I am an assistant professor at the University of Cambridge.
My fields of research are econometrics, network econometrics, and machine learning.
Asymptotic Theory Under Network Stationarity
This paper develops an asymptotic theory for network data based on the concept of network stationarity that explicitly relates the network topology to the dependence among network entities. The framework utilizes a classifier function to assign classes to vertex pairs, and network stationarity assumes that conditional covariances depend only on the assigned class. An asymptotic theory is developed for a growing network, including laws of large numbers, an autocovariance function consistency result, and a central limit theorem, where a large portion of assumptions is random graph regularity conditions, particularly those on class sizes. The weak dependence assumptions use conditional strong mixing adapted to networks. The proposed framework is illustrated through an application to microfinance data of Indian villages.
We propose a cross-classification rule for the dependent and explanatory variables resulting in a contingency table such that the classical trinity of chi-square statistics can be used to check for conditional distribution specification. The resulting Pearson statistic is equal to the Lagrange multiplier statistic. We also provide a Chernoff-Lehmann result for the Pearson statistic using the raw data maximum likelihood estimator, which is applied to show that the corresponding limiting distribution of the Wald statistic does not depend on the number of parameters. The asymptotic distribution of the proposed statistics does not change when the grouping is data dependent. An algorithm allowing to control the number of observations per cell is developed. Monte Carlo experiments provide evidence of the excellent size accuracy of the proposed tests and their good power performance, compared to omnibus tests, in high dimensions.
Work in Progress
Nonparametric Estimation of Low-Rank Graphons (with László Györfi and Gábor Lugosi)

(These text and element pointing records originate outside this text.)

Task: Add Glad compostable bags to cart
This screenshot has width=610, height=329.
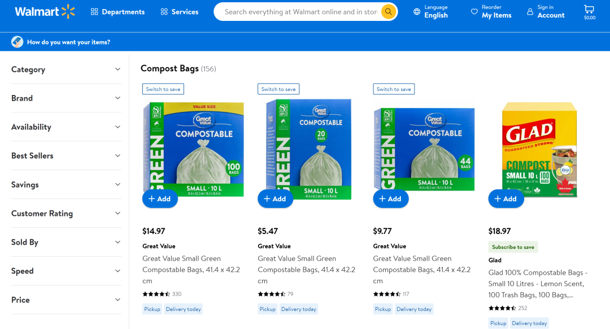Action: [x=506, y=199]
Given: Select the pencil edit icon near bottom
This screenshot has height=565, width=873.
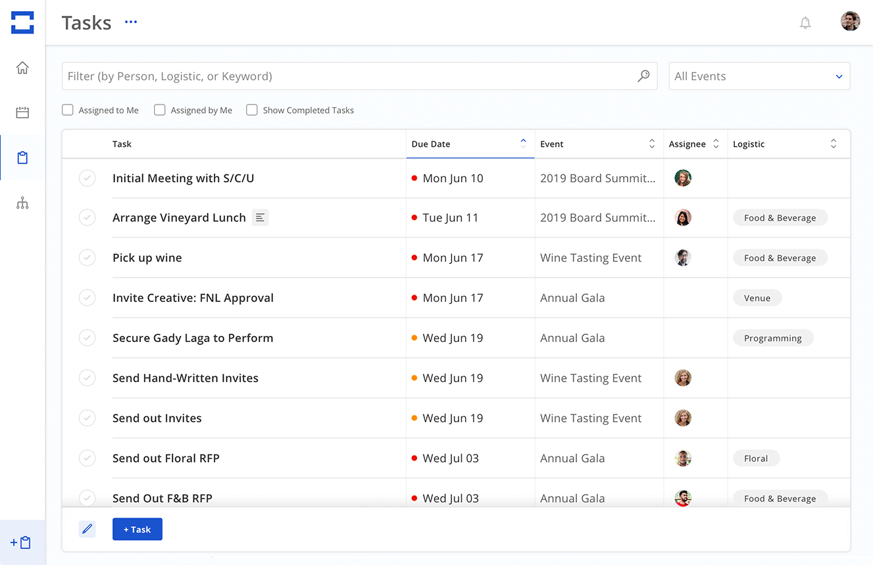Looking at the screenshot, I should (87, 529).
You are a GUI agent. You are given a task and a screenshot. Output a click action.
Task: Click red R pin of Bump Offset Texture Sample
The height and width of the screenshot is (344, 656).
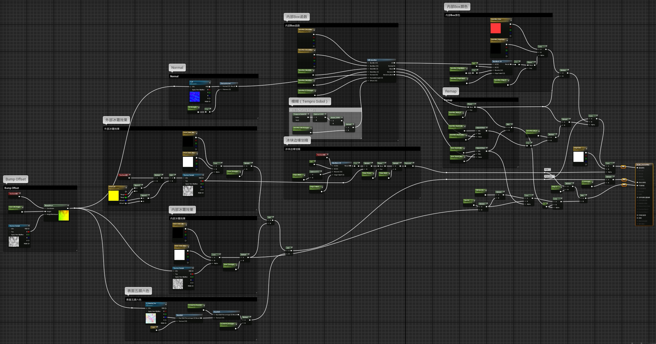pos(29,232)
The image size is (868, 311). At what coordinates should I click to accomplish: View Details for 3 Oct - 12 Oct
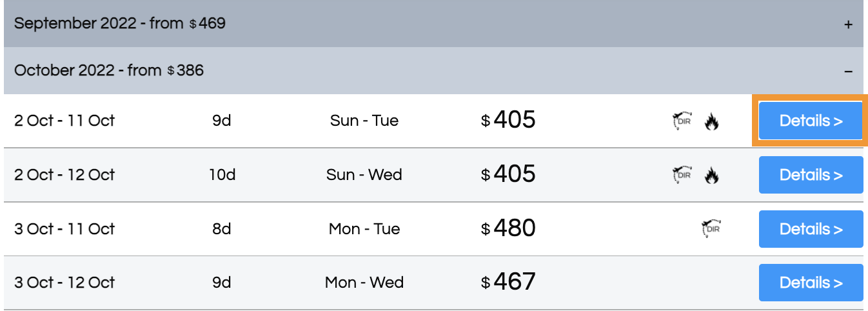pos(811,283)
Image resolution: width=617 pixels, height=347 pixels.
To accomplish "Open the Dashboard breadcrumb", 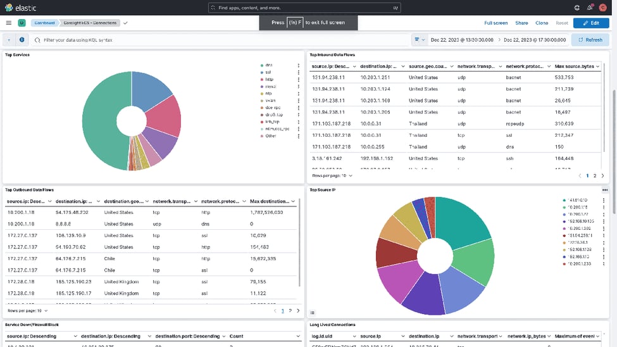I will pos(44,23).

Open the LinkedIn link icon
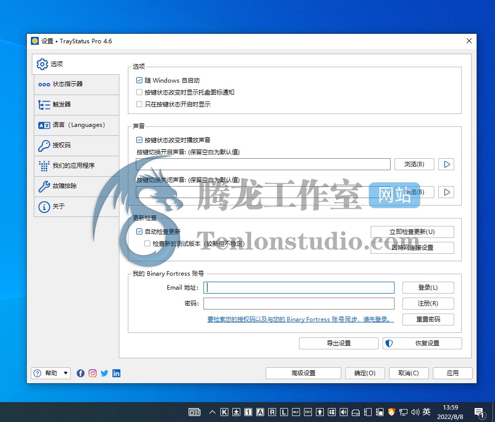tap(116, 373)
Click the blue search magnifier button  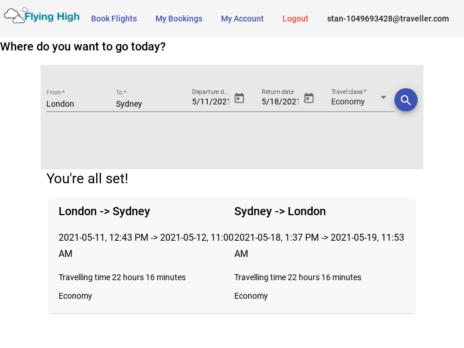405,100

Network Dependence Counterfactuals and Their Estimation Using Machine Learning
This paper introduces a new concept of network dependence counterfactuals. While counterfactual measures of outcome variables are well-understood, counterfactual dependence between outcome variables has not been considered. In this paper we exploit the network stationarity assumption allowing to estimate, given a single network observation, the counterfactual covariance between outcome variables of any two network entities under a given hypothetical network structure. We further propose a more flexible estimation procedure using machine learning algorithms. As an application, we suggest a series of vertex and edge influence and network robustness measures and illustrate them on microfinance data from Indian villages.